The Turning Point: From Helicopters to AI Foundations

After more than a decade of flying on the edges of aerospace, Greg transitioned to the emerging AI landscape inside Lockheed Martin. He now serves as Vice President of AI Foundations and Commercialization, overseeing the AI Factory, AI Growth, and AI Consulting portfolios.

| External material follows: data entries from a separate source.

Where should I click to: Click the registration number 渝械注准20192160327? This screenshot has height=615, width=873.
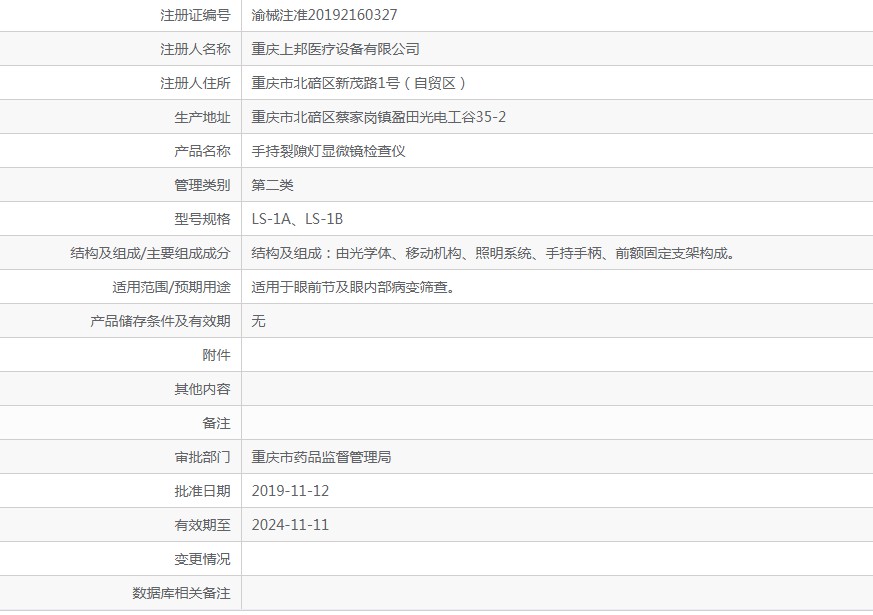324,15
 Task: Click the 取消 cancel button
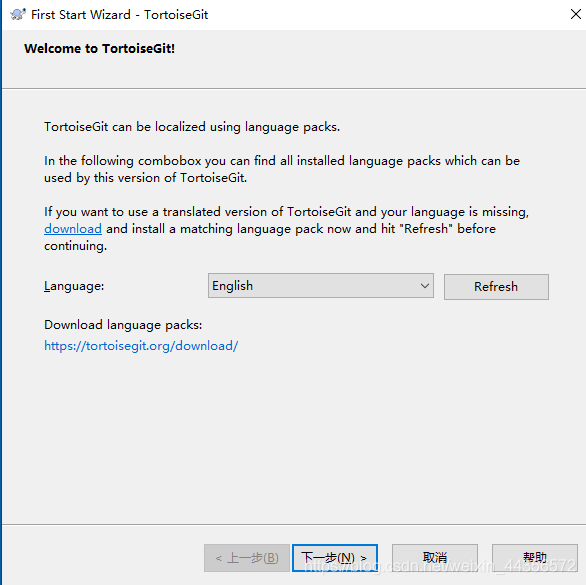tap(435, 558)
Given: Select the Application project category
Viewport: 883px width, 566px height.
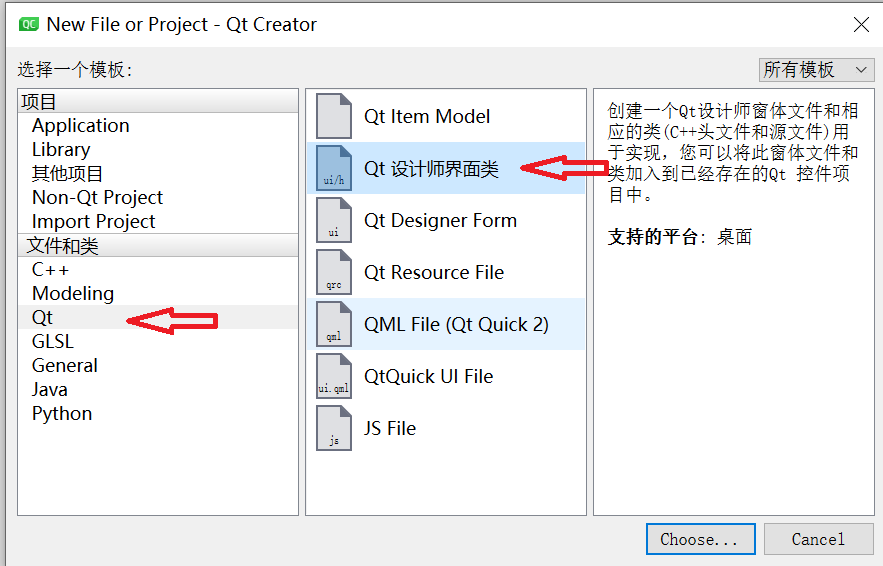Looking at the screenshot, I should coord(80,126).
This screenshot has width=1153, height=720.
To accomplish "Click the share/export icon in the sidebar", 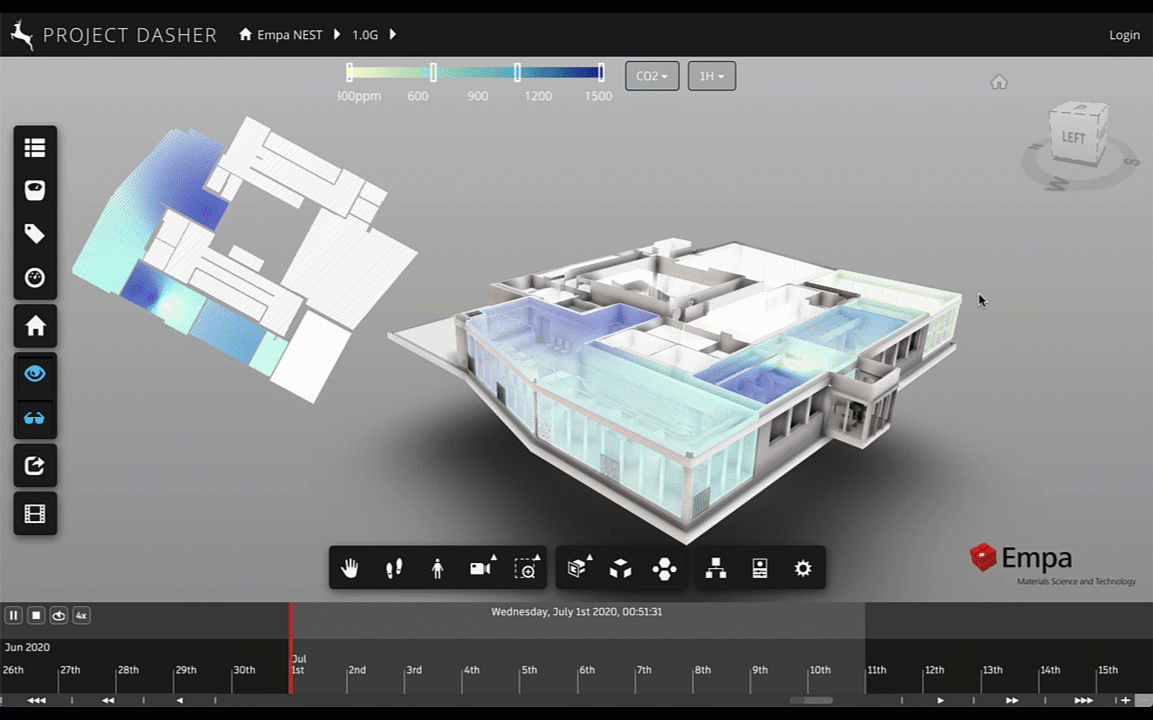I will tap(35, 464).
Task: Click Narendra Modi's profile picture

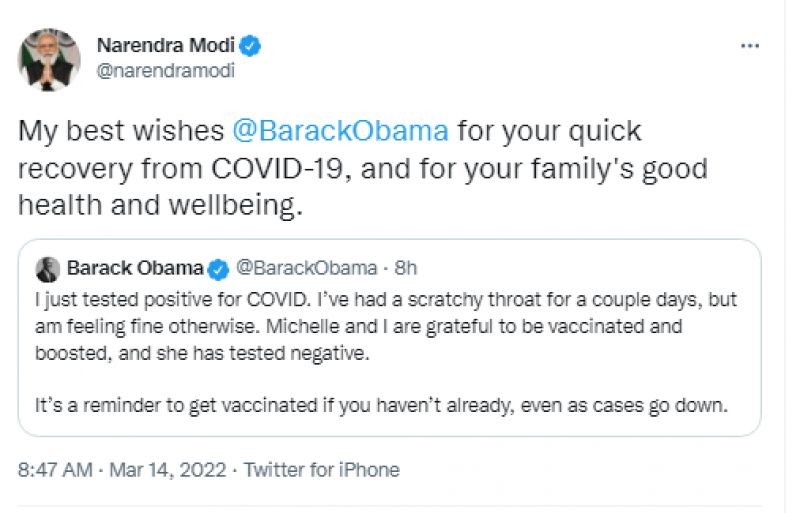Action: 48,59
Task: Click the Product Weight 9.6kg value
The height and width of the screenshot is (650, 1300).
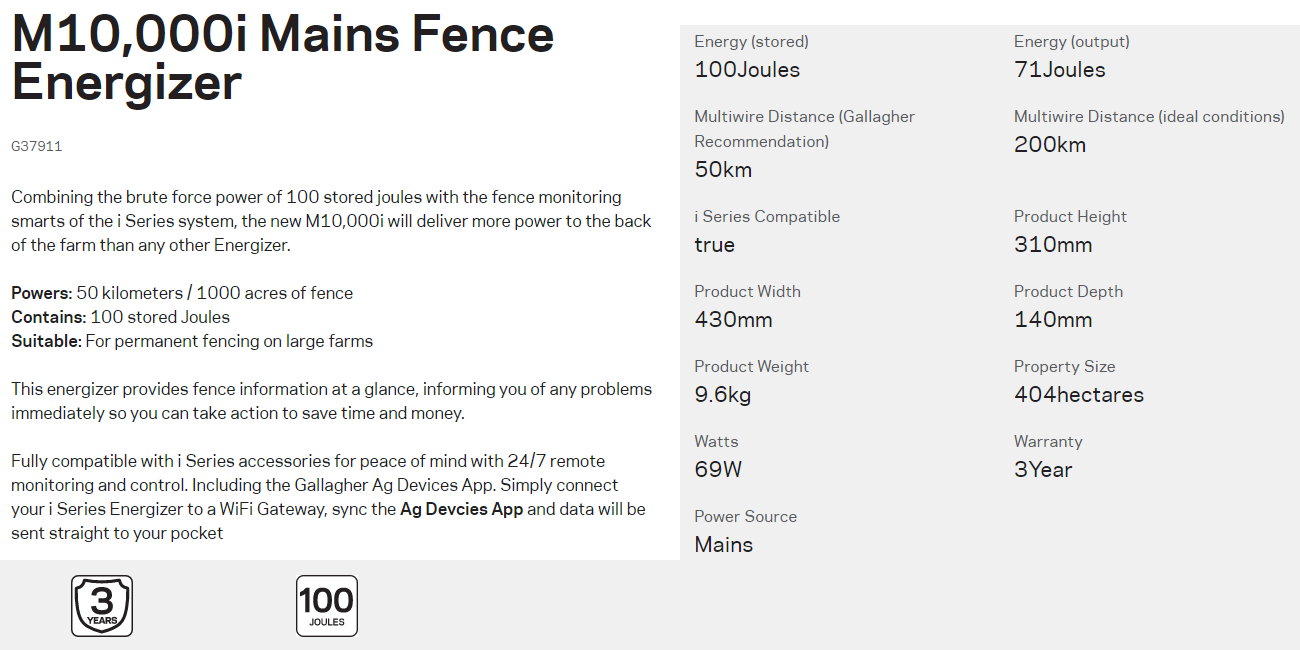Action: (723, 395)
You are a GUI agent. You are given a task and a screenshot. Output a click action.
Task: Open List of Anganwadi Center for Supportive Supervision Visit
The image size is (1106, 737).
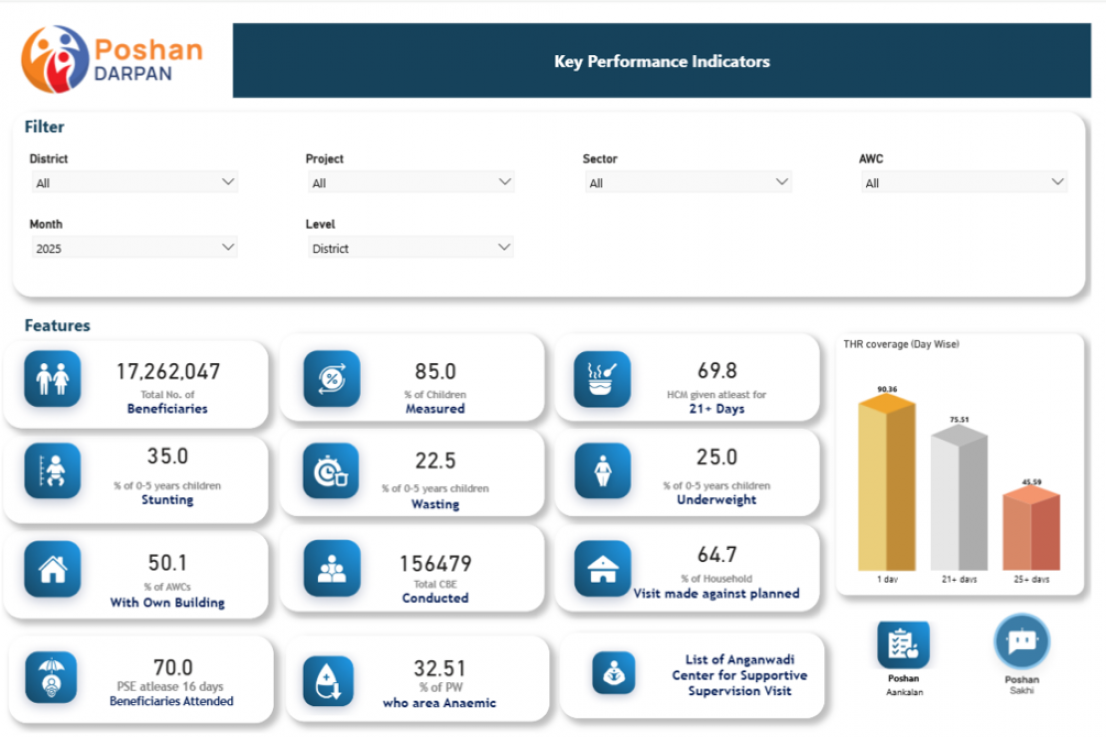pos(738,675)
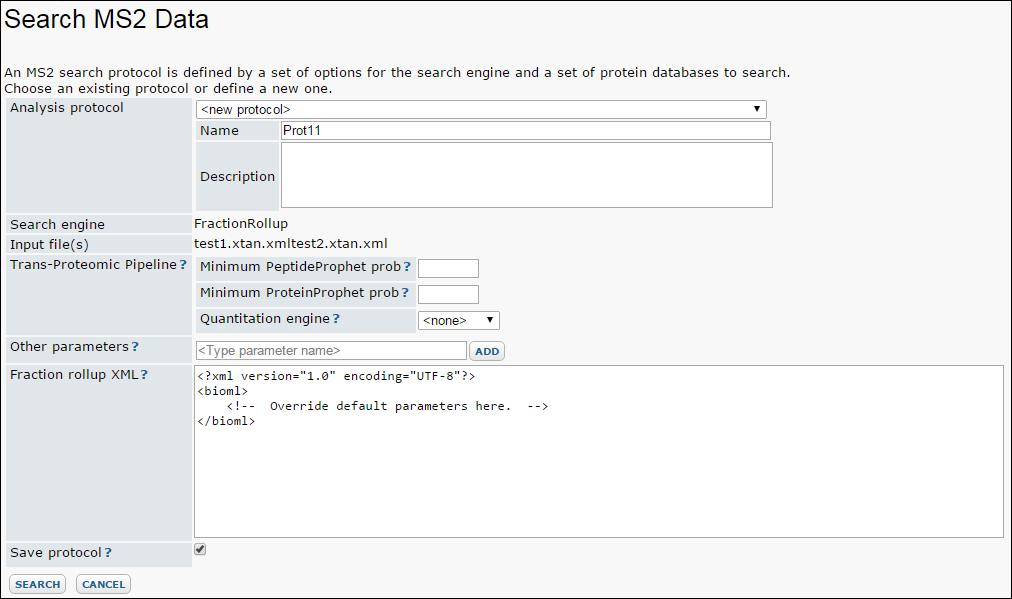Open help for Other parameters

coord(135,347)
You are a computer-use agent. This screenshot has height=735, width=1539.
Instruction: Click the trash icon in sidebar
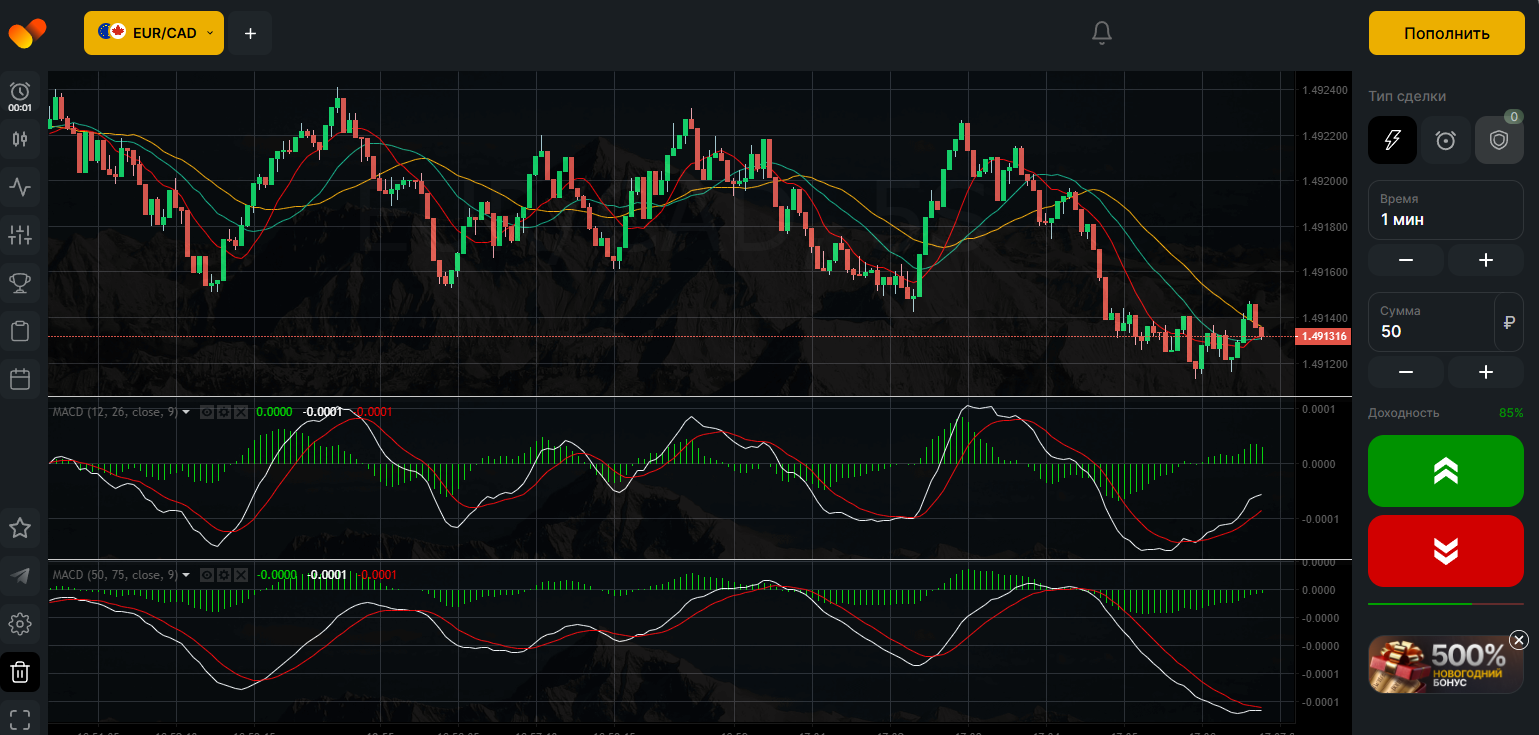20,672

The AI Factory translates the same disciplined engineering mindset he used for helicopters into the AI lifecycle, ensuring that every model that leaves the lab is as reliable as a flight‑ready rotor system.

 

Feeling the Impact: A Seat That Changed Everything

Greg’s most vivid memory of impact predates his AI work. While serving as Chief Systems Engineer and Program Manager on the VH‑60N, he walked through a barbed‑wire barrier, climbed into a presidential helicopter, and settled into the POTUS’ seat. “The impact of the mission and the gravity of what we supported hit me square in the chest,” he says. That moment — supporting the President’s office with a zero‑failure aircraft — instilled a lifelong sense of purpose that still drives the AI programs he now leads.

 

Building a Culture That Thrives on Curiosity and Risk

Creating breakthrough AI in a high‑stakes defense environment starts with people, not just technology. Greg explains his formula:

  1. Find people who care deeply about the technology and the mission.
  2. Surround them with individuals cut from the same cloth.

From there, the culture nurtures itself. Teams share articles, social‑media posts, and announcements in real‑time chat channels; the Communications group curates the latest AI breakthroughs; and everyone collectively asks, “What’s the next thing around the corner?” This collaborative rhythm lets the group move with speed while safeguarding the mission’s criticality.

Kira
If you surround yourself with a team that isn’t afraid to fail, that will push in new directions, and that will always be looking around the corner at the next thing, the rest takes care of itself.

What “Getting It Right” Looks Like at Lockheed Martin

The Lockheed Martin AI Center (LAIC) operates as a service organization for the broader enterprise. “Getting it right” means three things for Greg’s portfolio:

  • Warfighter Enablement: Accelerating trusted AI into the hands of operators to provide asymmetrical advantage, faster decisions and mission readiness.
  • Business‑Operations Transformation: Equipping engineering, supply‑chain and operational functions with AI‑driven tools that boost efficiency and reduce cycle time.
  • Commercial Expansion: Delivering LM‑developed AI solutions through new acquisition models, exemplified by his board‑level role at Astris AI.

 

The Next Frontier: Agentic Workflows and Generative AI

AI is now part of daily life — from chatbots to image‑creation tools — and Greg sees Lockheed Martin translating those advances into the aerospace and defense arena. Yet he warns that generative AI isn’t always the right hammer for the nail when strict certification, safety and performance standards apply.

The upcoming focus will be on AI agents that transition from human‑centric tasks to agentic workflows. By granting large‑language models access to curated data, specialized skills and toolsets, those agents can deliver context‑aware responses and execute precision‑driven processes, which are essential for next‑generation autonomous platforms.

Kira
Ensuring we can rigorously test our AI enabled systems — generative or not — and empirically measure the value they bring is critical to our success.

A Piece of Career Advice

Looking back over 22 years at Sikorsky and Lockheed Martin, Greg’s single piece of career counsel is simple: embrace change. Technologies, customer needs and threats evolve rapidly; the only way to stay ahead is to treat each shift as a new opportunity. He adds a human reminder: “Remember why you are here. Spend time with your family, hug your loved ones, and do what you love."